Aún existen muchos activos, otros, dicen, están dormidos en espera de un despertar fortuito y a propósito de las deidades que caprichosamente los dejaron latentes en el mundo terrenal. Me refiero a la serie de volcanes que fueron venerados en lo que antiguamente conocimos como Mesoamérica.
Aún a pesar de su imponente tamaño y sus efectos devastadores al momento de una erupción, los volcanes guardan no sólo leyendas, sino también son parte de los mitos de la creación de la Tierra.
Los prehispánicos sabían la ambivalencia de un volcán, que por un lado destruía con lava y rocas incandescentes todo a su paso, pero al transcurrir del tiempo, notaron que los campos alrededor de ellos eran sumamente fértiles por todos los nutrientes que emanan de sus entrañas.
Existen un sinfín de volcanes que son conocidos en nuestra era, principalmente los que componen el llamado Arco Chiapaneco y cruzan hasta Centroamérica, cuyas cenizas dispersas en los campos eran el principal abono y sus cumbres elevadas generaban grandes caudales de agua.
En algunos casos, las cimas estaban cubiertas de hielo que al derretirse alimentaban manantiales y producían el vertimiento de cantidades considerables de agua que servían para el riego natural de los sembradíos.

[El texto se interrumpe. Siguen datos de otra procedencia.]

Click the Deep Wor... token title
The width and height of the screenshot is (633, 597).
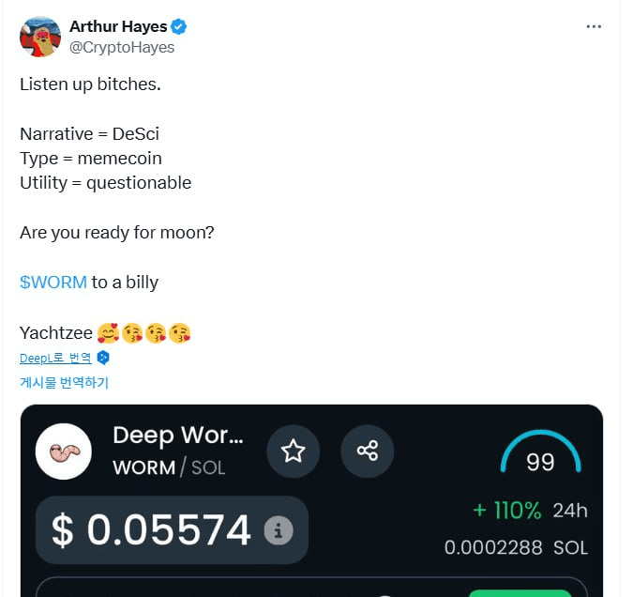coord(178,436)
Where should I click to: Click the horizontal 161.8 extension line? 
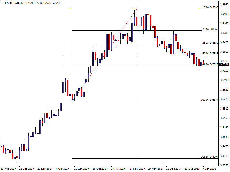point(129,158)
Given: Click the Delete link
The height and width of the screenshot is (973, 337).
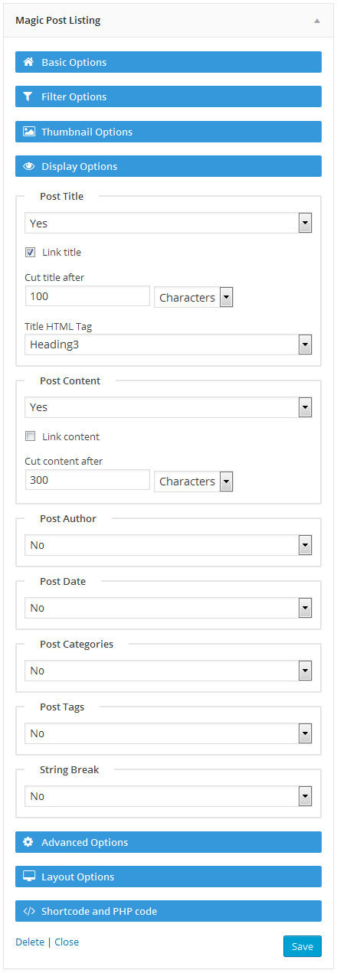Looking at the screenshot, I should pyautogui.click(x=30, y=942).
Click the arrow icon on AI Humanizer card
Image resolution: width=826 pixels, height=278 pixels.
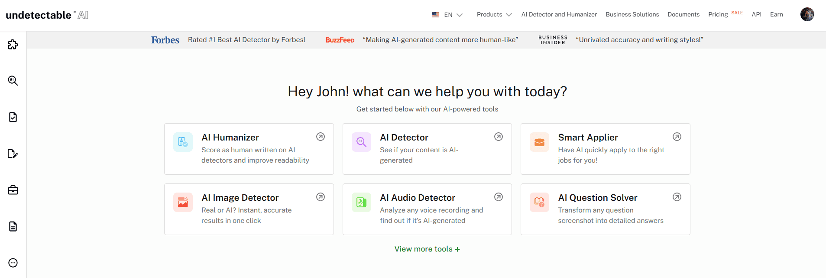coord(321,137)
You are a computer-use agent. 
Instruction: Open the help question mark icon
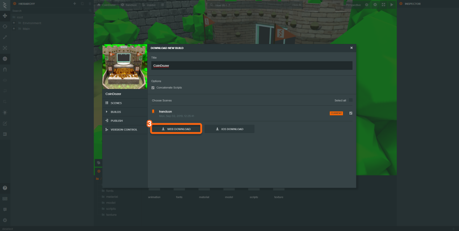[x=5, y=188]
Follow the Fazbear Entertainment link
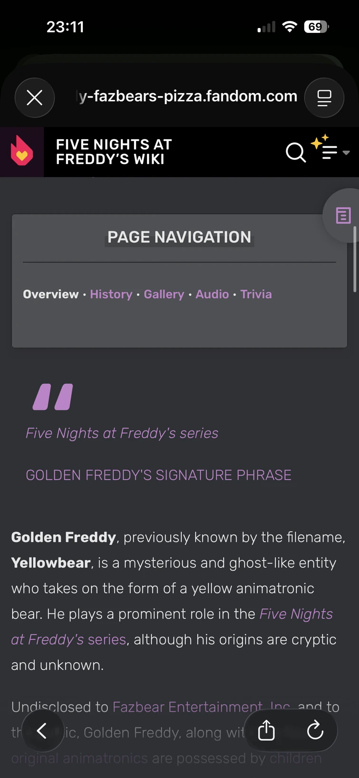 [187, 707]
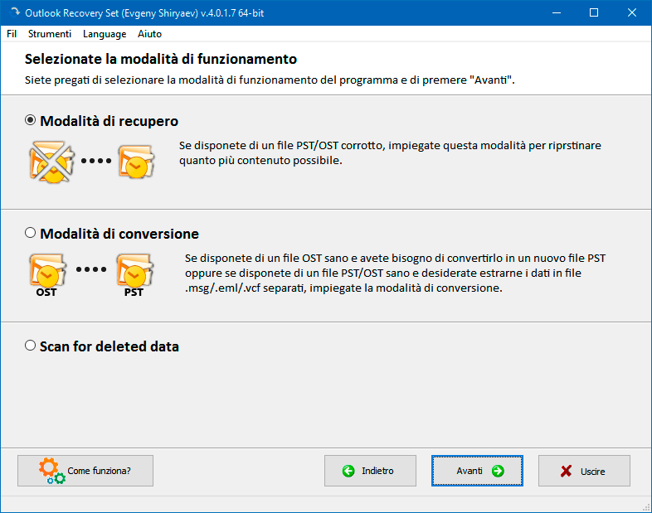Open the Come funziona? help button

point(85,471)
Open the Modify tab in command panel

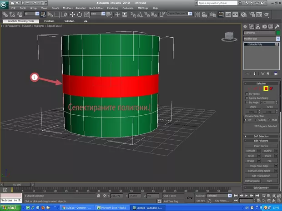pyautogui.click(x=252, y=26)
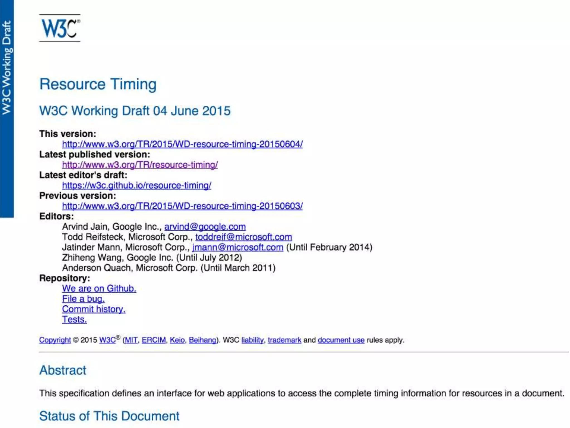Click the W3C logo icon
The height and width of the screenshot is (428, 570).
(x=60, y=28)
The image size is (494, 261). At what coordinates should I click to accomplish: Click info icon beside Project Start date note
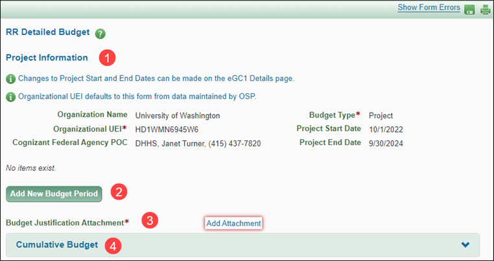(x=10, y=79)
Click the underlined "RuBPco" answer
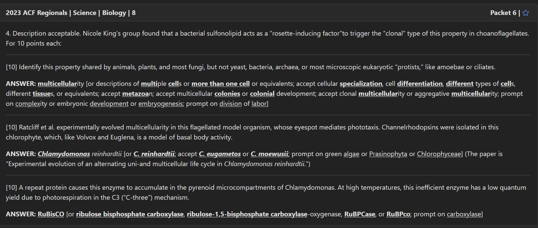The width and height of the screenshot is (538, 228). (x=398, y=214)
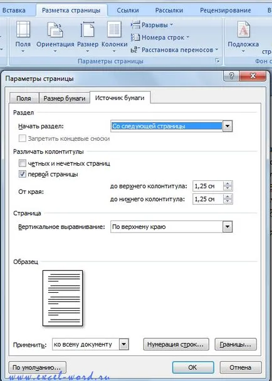Open the Размер paper size gallery
272x381 pixels.
[88, 36]
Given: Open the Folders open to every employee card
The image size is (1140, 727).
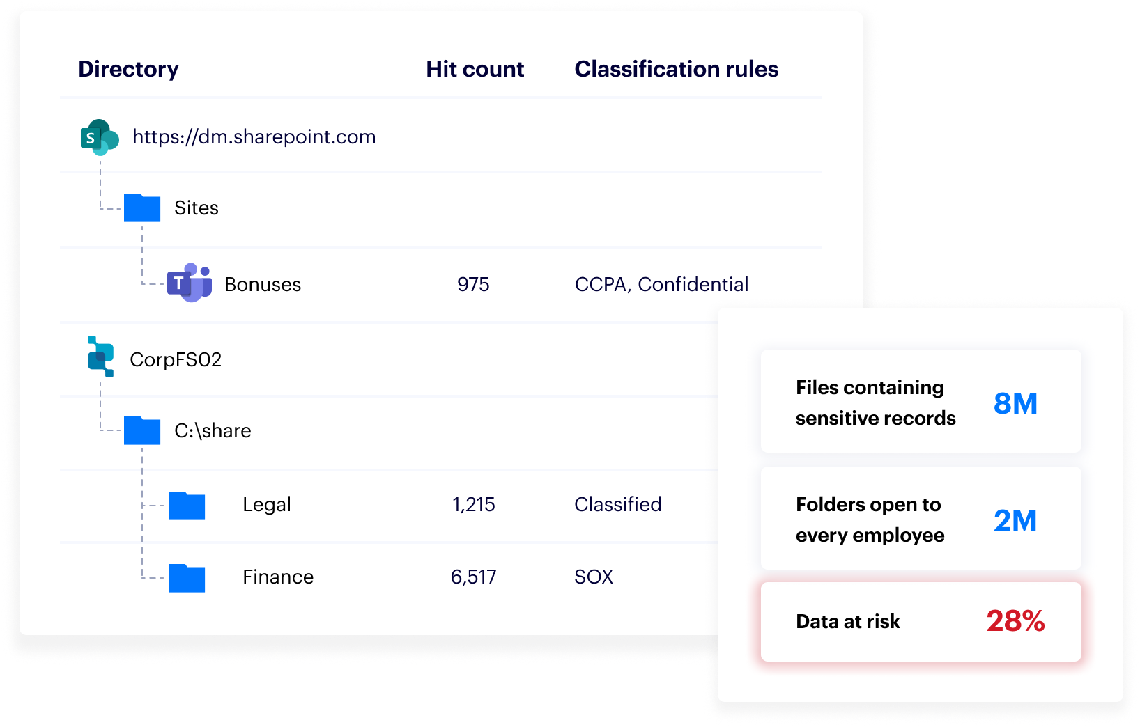Looking at the screenshot, I should click(921, 519).
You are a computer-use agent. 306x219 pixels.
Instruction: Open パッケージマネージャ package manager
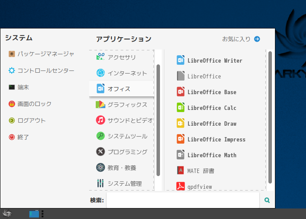tap(42, 54)
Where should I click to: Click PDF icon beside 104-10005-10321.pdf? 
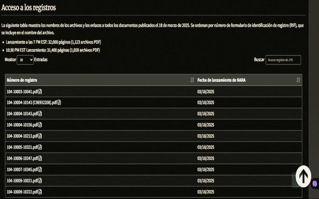[x=40, y=147]
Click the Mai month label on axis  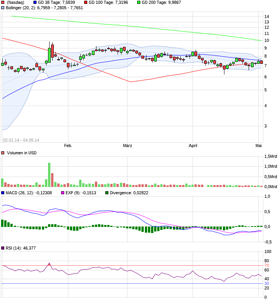(259, 146)
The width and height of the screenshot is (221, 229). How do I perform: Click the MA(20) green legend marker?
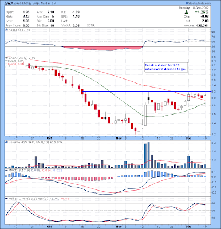click(x=6, y=61)
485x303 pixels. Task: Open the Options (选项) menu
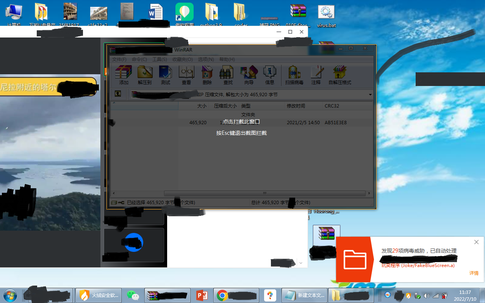(206, 59)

Otro beneficio de los volcanes fue la producción de rocas de tal dureza que servían para esculpir esculturas o para rellenar basamentos de templos religiosos o zonas habitacionales de aquel tiempo.
Actualmente existen en nuestro país ciertos volcanes activos, ejemplo de ello es el Popocatépetl, que aún nos sigue impresionando con su potencial y sus misterios naturales repletos de misticismo añejo que en conjunto son una herencia más del México Antiguo.